=== Section Start ===

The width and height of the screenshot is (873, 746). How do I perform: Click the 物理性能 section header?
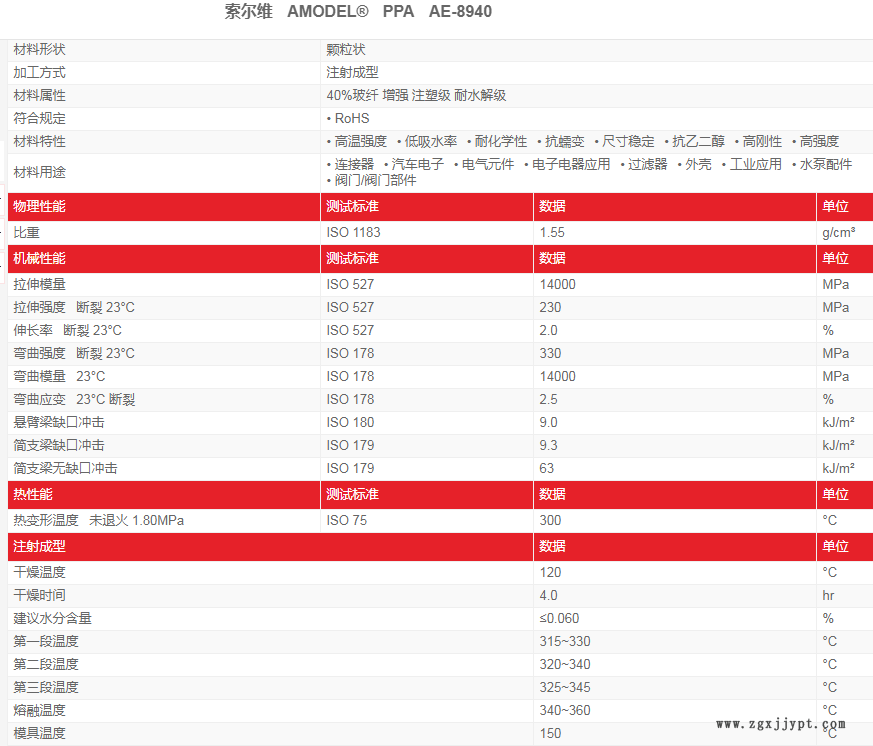click(x=40, y=206)
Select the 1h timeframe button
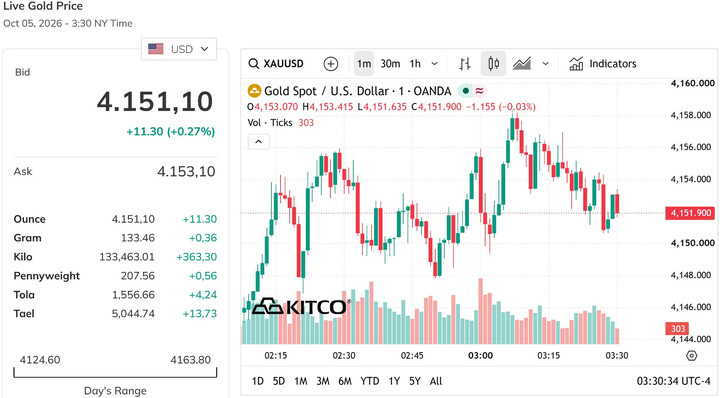720x398 pixels. click(415, 63)
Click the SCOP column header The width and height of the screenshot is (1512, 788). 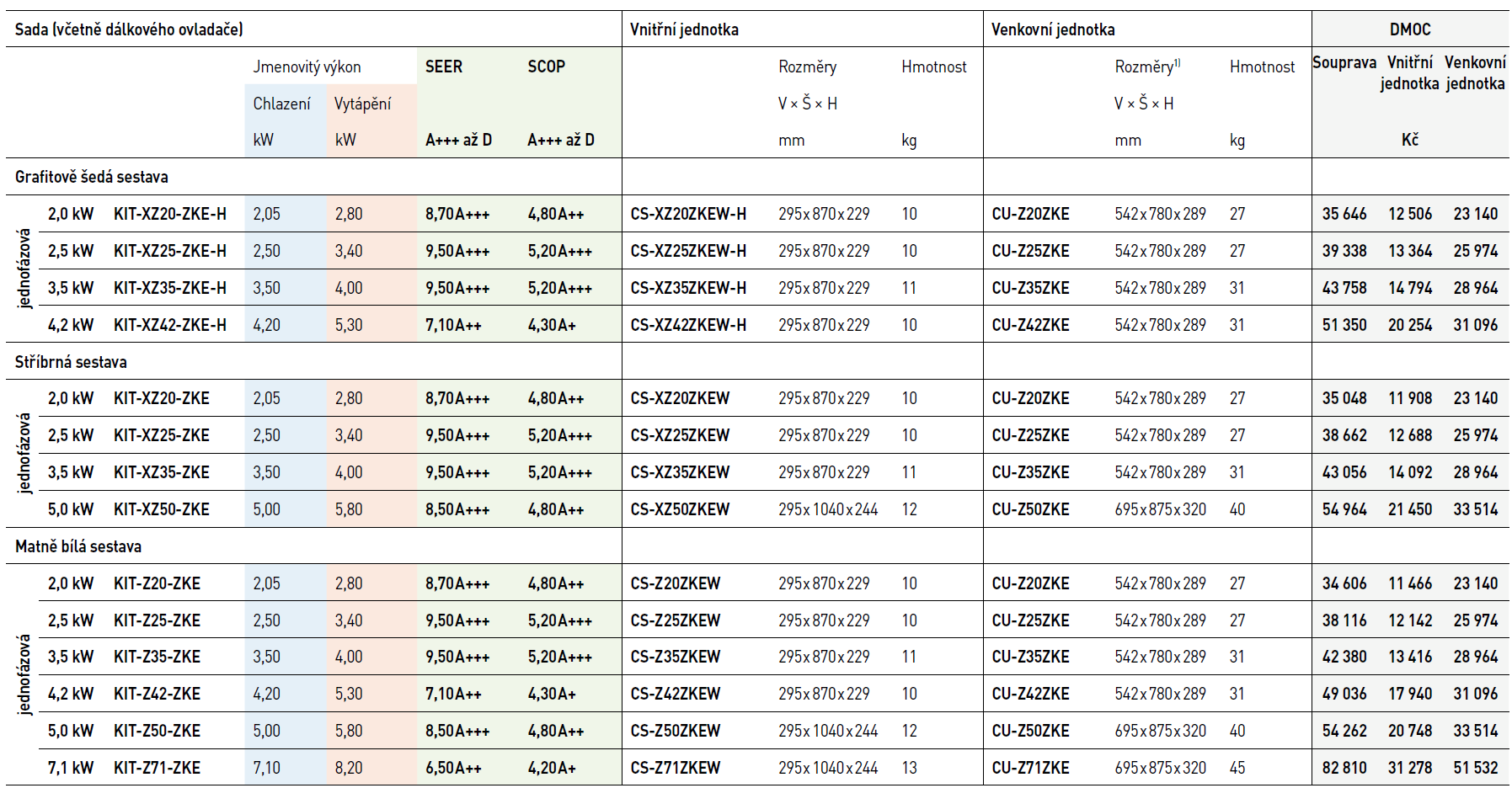[546, 67]
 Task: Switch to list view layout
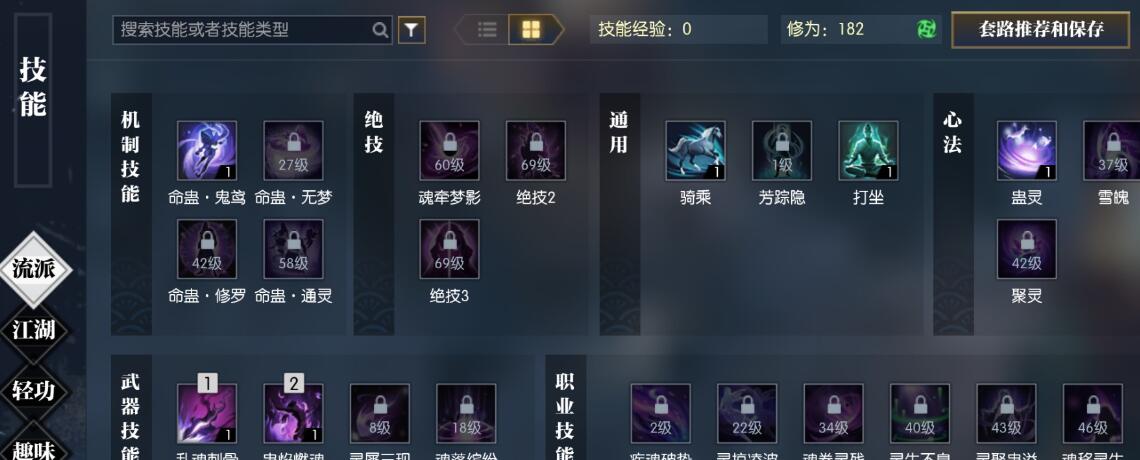click(x=487, y=30)
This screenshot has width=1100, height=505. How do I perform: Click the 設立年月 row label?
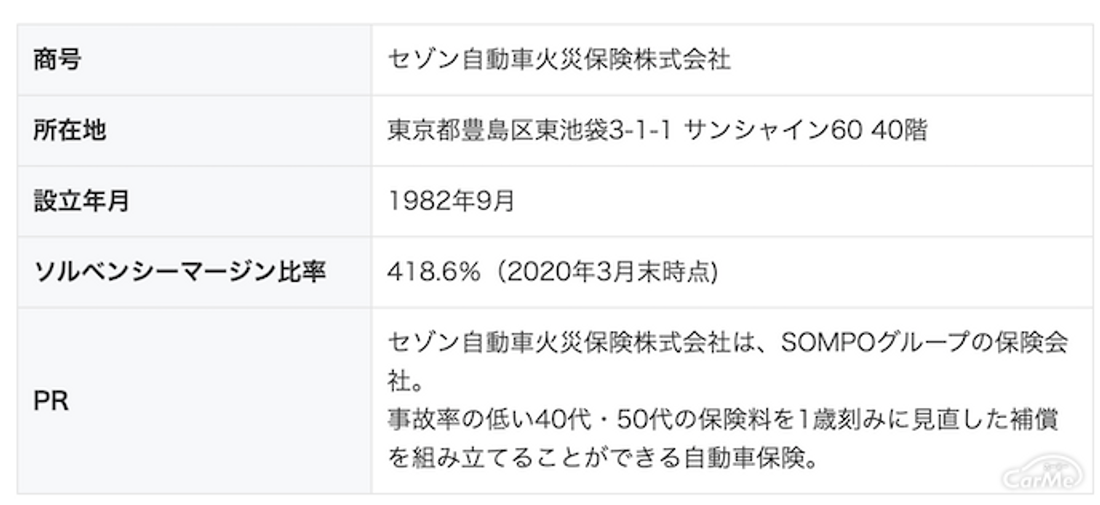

=== Section End ===

Exercise requirements:
Set down exactly, and only, the lines from the one holding "Task: Switch to list view layout" to the end of the records above, leaving every picture out.

Exercise response:
 Task: Switch to list view layout
click(x=487, y=30)
This screenshot has width=1100, height=505. How do I perform: Click the 設立年月 row label?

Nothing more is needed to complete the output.